[Word and item position data]

———

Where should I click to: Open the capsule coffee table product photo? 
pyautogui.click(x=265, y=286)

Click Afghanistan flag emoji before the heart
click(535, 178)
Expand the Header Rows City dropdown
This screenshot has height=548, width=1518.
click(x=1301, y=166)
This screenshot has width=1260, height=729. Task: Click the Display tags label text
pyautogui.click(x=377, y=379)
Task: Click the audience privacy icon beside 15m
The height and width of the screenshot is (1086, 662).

———

▶ [Short task]: Copy out every line of the items above without changing anything.

▶ [Output below]:
Where should I click to: Open the capsule coffee table product photo? 
pyautogui.click(x=265, y=286)

Click Afghanistan flag emoji before the heart
click(535, 178)
Expand the Header Rows City dropdown
This screenshot has height=548, width=1518.
click(x=1301, y=166)
This screenshot has width=1260, height=729. Task: Click the Display tags label text
pyautogui.click(x=377, y=379)
Task: Click the audience privacy icon beside 15m
The height and width of the screenshot is (1086, 662).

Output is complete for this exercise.